##### Data for processing #####

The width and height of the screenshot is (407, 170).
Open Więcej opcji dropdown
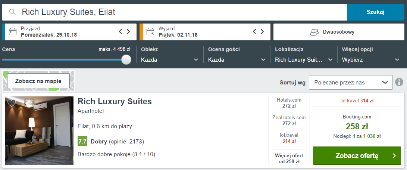tap(371, 60)
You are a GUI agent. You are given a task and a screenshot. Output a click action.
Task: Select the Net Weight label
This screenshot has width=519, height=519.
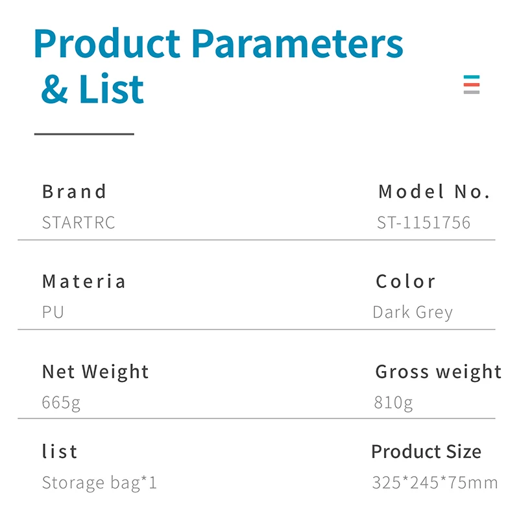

#####

## Instructions to follow
In the records above, locate each line with the word "height". Copy all such lines.

## The completed task
The width and height of the screenshot is (407, 170).
This screenshot has width=519, height=519.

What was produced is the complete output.